50 Años. No es cualquier cosa. Sólo de pensar que cuando nací hace 35 años, este edificio ya tenia 15 de ser una entidad funcional y definitiva en perfilar la ciudad en lo que ahora conocemos, me hace divagar en cientos de momentos.. anécdóticos e imaginarios ambos. (Y sin contar los 4 años que llevó construirlo!) El Primer Monolito del siglo XX.
Como una piedra de toque, he paseado a través de él o bajo su sombra, recorrido sus pasillos, he visto mi casa desde sus ventanas, jugado con sus elevadores, entrado a varios de sus despachos (mi vocación por el diseño, el dibujo y la pintura, nació ahi), su hipnótico patrón rojizo que me hace levantar la vista donde quiera que estuviera: al salir de la casa o regresar de la escuela, esto aún ocurre hoy en día.

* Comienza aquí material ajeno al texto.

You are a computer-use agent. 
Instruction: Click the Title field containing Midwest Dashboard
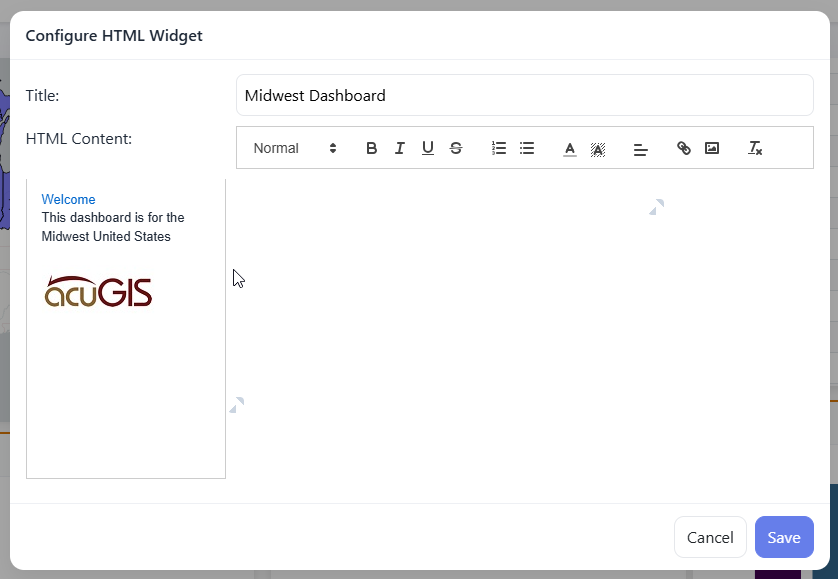coord(524,96)
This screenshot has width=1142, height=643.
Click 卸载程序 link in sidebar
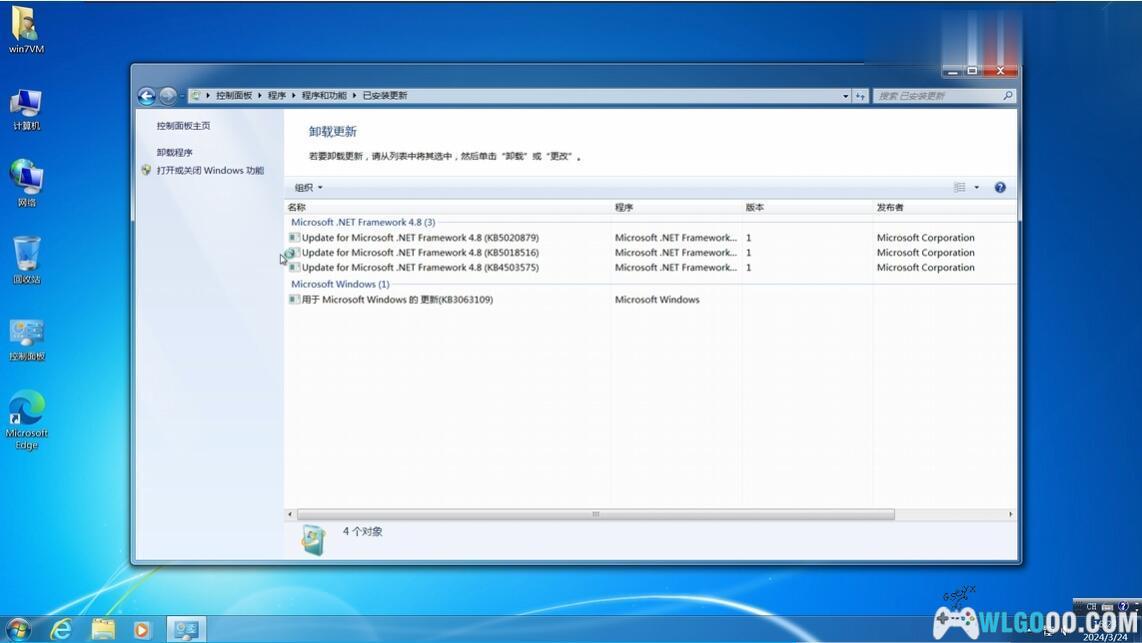tap(174, 153)
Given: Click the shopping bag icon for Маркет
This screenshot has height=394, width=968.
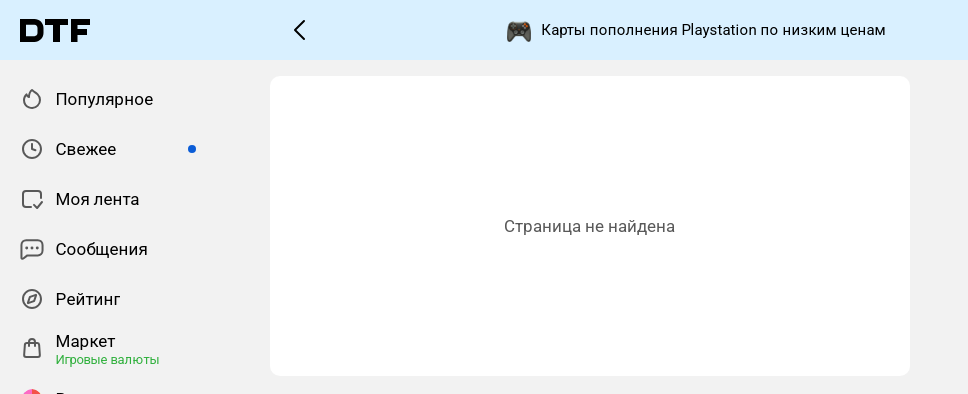Looking at the screenshot, I should 32,349.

La música que tanto anhelo salía por las bocinas de sus locales, donde pasaba las tardes recostado haciendo garabatos dentro de los probadores de la tienda El Zar, mientras esperaba a que mi padre terminara su trabajo y cerraran la tienda a las 8 de la noche, dejando encendido el anuncio luminoso por el lado de Ocampo. Será por eso que tengo gustos tan aseñorados? Esos fueron los días.
Efectivamente, sostengo una relación con el edificio... como un prominente familiar. Aún hoy en día giro entre sus puertas de cristal , bajo y subo sus rampas de cantera a toda prisa como un niño que se deja llevar por la inercia, entro al lobby por alguno de sus costados, respiro el olor distintivo de su aire acondicionado, me dejo envolver por sus cristales y luces... y estoy por siempre en 1978 o 1980.
Les recomiendo que vayan a visitarlo, actualmente está una breve (pero concisa) exhibición de imagenes de archivo, de la cual Fermin Tellez hizo una reseña y además armó un extraordinario video que recomiendo bastante, a mi me dejó cautivado.
Foto restaurada digitalmente, tomada de la nota publicada en el portal de Milenio.